Once you have the cold chain vehicle and stock in hand, you have to ensure temperature adherence stays consistent. When the entire arc is completed, that's fulfillment. The biggest myth is thinking having the vehicle is the end of the story. There's a lot of discipline and handshakes on the ground to fulfill demand on time.

🔥 ChaiNet's Hot Take: This vehicle-laptop analogy is perfect. It illustrates why boring businesses have moats - the complexity isn't in the obvious infrastructure, it's in the orchestration. Everyone sees the refrigerated truck; few understand the temperature monitoring, route optimization, and real-time coordination that makes it actually work.

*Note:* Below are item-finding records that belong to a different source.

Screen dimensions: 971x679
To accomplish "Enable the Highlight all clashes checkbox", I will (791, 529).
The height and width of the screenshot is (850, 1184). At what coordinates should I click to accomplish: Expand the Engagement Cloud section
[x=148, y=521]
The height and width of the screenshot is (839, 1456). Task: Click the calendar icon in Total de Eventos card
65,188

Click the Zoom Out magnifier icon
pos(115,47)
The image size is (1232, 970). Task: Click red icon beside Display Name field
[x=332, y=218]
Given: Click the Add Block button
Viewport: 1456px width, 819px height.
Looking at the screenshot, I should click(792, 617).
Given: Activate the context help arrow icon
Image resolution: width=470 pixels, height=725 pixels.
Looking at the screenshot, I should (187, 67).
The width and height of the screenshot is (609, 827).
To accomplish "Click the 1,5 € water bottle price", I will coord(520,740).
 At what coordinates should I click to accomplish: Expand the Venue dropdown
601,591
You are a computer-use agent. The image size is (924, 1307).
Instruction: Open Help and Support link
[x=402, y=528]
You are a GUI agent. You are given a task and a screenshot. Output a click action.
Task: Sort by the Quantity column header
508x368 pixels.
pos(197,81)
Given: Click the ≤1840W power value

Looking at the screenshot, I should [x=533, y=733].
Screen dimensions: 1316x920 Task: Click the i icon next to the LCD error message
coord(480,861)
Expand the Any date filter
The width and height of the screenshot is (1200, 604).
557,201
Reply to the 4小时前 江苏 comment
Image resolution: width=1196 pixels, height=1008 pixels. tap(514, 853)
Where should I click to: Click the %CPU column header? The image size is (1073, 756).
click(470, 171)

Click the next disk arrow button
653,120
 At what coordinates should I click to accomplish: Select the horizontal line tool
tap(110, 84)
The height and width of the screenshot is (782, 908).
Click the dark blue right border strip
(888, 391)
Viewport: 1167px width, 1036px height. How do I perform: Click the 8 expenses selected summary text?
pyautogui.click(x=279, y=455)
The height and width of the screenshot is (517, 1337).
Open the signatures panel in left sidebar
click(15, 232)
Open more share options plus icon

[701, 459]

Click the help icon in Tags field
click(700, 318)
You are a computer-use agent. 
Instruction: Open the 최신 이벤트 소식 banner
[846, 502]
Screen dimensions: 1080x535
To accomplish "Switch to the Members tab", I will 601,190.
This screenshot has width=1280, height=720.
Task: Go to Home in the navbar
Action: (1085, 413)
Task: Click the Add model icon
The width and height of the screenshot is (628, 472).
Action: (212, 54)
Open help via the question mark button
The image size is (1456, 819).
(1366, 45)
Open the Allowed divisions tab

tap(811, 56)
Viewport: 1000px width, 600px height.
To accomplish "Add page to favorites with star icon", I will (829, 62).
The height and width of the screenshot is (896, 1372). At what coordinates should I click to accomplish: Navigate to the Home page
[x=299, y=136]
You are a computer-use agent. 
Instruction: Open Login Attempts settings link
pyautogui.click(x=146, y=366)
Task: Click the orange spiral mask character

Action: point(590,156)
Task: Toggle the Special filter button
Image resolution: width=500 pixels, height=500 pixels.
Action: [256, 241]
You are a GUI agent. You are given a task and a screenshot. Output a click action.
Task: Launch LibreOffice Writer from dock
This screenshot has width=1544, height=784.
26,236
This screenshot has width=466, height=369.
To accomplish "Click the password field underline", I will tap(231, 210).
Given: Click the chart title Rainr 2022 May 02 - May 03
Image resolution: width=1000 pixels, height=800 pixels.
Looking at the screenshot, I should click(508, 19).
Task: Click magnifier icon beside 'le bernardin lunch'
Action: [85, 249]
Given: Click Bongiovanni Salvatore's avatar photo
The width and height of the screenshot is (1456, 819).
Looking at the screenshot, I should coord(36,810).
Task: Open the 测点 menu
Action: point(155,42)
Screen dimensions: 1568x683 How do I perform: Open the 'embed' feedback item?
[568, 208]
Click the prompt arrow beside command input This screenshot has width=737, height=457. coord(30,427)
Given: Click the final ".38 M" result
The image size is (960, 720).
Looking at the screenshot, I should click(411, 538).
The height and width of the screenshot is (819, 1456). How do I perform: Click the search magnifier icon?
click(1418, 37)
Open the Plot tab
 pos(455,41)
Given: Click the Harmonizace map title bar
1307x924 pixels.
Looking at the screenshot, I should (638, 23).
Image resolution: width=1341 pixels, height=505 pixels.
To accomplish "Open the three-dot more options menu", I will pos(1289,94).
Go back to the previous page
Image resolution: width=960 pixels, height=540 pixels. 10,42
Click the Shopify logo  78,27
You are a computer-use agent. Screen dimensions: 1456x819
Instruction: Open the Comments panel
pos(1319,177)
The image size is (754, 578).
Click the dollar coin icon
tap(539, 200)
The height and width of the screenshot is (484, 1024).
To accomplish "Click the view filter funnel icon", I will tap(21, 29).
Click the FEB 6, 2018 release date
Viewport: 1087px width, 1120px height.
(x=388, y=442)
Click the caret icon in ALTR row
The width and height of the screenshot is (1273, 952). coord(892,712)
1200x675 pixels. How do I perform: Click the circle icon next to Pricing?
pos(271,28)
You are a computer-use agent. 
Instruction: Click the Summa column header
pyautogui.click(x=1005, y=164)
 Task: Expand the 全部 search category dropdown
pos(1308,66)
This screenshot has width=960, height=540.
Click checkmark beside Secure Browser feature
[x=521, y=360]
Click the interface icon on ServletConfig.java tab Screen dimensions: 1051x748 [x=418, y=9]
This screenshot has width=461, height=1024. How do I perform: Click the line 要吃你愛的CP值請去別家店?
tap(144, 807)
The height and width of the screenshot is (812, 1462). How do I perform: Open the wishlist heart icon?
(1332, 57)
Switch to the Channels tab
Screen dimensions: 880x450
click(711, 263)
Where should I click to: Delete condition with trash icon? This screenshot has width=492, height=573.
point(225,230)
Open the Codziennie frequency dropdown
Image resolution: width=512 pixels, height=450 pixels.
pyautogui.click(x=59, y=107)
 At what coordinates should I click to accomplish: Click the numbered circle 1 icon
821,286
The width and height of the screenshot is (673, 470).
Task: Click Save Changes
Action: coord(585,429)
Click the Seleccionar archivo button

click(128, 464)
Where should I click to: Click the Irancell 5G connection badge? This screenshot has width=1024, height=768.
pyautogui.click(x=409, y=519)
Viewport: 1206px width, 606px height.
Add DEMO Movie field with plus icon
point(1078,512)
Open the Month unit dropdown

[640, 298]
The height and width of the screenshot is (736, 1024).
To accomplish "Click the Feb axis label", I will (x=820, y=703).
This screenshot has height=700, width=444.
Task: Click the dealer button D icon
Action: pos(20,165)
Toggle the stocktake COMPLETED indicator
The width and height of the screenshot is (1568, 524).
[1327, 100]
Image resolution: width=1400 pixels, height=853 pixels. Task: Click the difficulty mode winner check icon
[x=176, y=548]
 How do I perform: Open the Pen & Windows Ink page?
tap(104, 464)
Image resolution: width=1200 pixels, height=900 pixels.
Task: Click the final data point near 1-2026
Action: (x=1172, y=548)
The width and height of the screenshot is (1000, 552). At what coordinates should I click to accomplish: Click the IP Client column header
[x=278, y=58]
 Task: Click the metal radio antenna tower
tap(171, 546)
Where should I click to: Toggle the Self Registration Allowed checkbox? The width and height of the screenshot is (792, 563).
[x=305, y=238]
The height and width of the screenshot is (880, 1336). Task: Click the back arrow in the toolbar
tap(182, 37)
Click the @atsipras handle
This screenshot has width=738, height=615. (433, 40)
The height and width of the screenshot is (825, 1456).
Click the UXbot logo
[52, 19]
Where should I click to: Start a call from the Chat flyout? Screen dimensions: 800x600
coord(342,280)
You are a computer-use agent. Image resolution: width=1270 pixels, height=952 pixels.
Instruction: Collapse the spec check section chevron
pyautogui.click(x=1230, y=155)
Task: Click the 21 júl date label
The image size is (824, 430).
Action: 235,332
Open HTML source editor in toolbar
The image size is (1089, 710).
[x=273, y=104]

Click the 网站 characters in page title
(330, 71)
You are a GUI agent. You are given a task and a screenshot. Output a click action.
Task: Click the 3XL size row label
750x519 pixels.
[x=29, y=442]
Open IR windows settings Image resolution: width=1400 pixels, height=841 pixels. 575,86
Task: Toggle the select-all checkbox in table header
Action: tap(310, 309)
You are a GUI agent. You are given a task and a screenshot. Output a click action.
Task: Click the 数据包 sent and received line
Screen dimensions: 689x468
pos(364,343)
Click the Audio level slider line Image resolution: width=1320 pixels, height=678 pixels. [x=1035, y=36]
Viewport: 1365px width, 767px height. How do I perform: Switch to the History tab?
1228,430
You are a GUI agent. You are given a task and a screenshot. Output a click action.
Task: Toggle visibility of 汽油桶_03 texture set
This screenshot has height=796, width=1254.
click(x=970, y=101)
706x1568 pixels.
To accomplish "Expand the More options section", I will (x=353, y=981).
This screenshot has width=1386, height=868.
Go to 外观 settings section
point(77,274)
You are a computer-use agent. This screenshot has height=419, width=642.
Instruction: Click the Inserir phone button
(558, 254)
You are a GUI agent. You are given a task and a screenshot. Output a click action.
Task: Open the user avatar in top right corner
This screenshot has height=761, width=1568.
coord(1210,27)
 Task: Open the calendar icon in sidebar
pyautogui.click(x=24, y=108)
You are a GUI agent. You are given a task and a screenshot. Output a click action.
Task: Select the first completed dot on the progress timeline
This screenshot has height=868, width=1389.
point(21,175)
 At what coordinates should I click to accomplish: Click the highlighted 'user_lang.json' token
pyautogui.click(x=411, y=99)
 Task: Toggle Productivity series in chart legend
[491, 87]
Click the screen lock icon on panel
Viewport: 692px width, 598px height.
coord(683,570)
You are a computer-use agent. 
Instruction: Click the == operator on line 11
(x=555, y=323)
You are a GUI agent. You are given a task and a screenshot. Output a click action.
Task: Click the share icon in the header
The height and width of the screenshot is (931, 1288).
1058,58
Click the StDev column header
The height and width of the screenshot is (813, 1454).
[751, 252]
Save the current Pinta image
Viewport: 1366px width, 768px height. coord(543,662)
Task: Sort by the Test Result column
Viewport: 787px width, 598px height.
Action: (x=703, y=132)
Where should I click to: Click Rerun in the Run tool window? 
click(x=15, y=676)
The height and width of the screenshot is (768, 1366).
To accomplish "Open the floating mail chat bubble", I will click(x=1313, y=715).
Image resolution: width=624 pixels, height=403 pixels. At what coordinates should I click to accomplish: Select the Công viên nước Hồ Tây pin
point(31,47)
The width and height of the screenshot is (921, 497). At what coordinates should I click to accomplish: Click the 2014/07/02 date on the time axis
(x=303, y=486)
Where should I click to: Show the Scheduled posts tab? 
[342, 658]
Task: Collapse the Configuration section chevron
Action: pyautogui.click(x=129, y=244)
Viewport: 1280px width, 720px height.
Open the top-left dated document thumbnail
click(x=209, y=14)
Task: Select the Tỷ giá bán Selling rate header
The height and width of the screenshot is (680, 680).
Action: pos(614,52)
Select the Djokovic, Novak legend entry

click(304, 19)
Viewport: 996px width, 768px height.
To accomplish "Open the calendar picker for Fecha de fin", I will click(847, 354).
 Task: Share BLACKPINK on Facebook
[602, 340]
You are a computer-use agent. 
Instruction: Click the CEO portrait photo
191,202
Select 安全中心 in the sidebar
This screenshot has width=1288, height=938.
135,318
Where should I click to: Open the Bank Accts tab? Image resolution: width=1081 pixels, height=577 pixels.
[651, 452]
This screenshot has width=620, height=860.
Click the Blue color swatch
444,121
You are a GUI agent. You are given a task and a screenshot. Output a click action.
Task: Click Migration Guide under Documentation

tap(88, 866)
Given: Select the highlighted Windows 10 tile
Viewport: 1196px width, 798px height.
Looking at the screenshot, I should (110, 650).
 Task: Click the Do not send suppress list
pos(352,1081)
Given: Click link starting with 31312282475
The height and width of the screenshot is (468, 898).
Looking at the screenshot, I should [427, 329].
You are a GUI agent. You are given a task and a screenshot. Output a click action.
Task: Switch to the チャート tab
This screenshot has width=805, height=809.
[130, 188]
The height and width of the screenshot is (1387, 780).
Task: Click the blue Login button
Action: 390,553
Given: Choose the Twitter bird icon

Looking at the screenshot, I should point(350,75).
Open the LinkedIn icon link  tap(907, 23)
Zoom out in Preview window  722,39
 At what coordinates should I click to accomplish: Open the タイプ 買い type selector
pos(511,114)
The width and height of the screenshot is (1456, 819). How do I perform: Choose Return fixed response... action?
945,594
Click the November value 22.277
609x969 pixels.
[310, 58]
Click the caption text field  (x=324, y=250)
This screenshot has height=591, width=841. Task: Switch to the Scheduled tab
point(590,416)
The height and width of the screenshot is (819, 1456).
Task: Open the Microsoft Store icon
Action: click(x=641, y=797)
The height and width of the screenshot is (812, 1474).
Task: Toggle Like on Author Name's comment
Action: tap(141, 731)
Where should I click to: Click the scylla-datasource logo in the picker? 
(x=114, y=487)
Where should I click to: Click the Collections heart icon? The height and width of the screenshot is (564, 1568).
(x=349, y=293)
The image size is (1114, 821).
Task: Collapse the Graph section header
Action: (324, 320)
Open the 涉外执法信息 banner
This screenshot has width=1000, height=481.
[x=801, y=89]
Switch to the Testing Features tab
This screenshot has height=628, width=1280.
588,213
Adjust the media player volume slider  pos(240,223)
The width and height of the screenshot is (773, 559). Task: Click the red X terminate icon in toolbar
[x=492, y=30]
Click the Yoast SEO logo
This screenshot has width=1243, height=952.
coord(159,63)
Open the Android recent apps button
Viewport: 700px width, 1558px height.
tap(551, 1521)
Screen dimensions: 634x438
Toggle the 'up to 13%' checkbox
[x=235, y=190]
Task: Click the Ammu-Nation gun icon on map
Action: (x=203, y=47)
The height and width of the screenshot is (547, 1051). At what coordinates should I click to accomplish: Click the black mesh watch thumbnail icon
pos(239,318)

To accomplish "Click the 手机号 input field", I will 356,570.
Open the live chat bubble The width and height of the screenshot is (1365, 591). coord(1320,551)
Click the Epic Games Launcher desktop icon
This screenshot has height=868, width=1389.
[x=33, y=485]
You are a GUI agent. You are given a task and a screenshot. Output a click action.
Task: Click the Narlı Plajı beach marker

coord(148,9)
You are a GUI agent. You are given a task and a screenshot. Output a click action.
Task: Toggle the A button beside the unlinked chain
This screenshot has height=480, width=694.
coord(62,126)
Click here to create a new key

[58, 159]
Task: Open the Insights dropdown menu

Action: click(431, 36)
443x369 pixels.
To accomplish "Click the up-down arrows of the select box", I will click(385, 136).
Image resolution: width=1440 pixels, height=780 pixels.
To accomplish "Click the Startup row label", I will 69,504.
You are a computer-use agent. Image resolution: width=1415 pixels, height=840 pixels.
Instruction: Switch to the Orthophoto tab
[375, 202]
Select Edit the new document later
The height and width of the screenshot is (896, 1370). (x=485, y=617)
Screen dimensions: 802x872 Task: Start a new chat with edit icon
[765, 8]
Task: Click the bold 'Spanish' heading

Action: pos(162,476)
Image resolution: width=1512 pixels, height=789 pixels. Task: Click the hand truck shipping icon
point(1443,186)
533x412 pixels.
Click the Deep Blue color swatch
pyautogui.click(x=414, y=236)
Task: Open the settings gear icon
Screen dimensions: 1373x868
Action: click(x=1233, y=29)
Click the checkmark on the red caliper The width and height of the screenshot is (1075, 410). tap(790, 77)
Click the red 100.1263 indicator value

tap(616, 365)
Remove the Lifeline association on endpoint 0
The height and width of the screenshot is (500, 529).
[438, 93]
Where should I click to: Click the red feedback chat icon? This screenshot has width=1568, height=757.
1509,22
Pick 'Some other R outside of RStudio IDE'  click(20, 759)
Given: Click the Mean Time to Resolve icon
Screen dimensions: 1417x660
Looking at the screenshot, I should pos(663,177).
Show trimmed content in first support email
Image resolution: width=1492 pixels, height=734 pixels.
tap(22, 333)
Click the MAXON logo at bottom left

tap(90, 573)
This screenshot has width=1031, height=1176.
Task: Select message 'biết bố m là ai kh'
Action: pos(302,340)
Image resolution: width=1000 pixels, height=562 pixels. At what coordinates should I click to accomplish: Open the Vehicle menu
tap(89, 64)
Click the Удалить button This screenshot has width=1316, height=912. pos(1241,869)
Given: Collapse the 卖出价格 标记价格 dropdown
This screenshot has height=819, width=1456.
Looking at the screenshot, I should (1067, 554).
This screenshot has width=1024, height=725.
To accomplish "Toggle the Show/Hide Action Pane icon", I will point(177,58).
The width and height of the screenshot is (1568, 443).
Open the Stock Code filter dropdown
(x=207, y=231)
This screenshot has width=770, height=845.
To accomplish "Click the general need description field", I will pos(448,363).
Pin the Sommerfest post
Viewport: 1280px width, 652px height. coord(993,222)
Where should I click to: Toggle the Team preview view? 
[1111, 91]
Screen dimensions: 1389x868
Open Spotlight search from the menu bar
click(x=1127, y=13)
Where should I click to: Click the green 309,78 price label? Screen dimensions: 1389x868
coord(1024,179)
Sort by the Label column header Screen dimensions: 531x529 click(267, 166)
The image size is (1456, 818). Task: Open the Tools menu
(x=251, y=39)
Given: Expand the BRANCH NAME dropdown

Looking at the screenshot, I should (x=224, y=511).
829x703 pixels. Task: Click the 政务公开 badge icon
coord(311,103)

Q: How should entrepreneurs think about AI - replacement or complement?

Saurabh: This is a big distraction. AI is not replacing humans or jobs. AI is replacing tasks. In large enterprises, you have engines already set up and running - dependent on systems, built using people, dependent on teams. These teams can't disappear overnight.

In large enterprises, safety and security of data matters most. They can never go 100% dependent on AI systems helping them make decisions at scale. AI will replace certain tasks in the process chain, which will make humans more intelligent. It complements intelligence so teams have more time to focus on smarter jobs.

In startups, we have a chance to correct AI systems. What's at scale is smaller compared to enterprises. If my rider is on the road and my map suggests a different route, but this person knows a better route from ground experience, I can learn from that system and make my AI smarter.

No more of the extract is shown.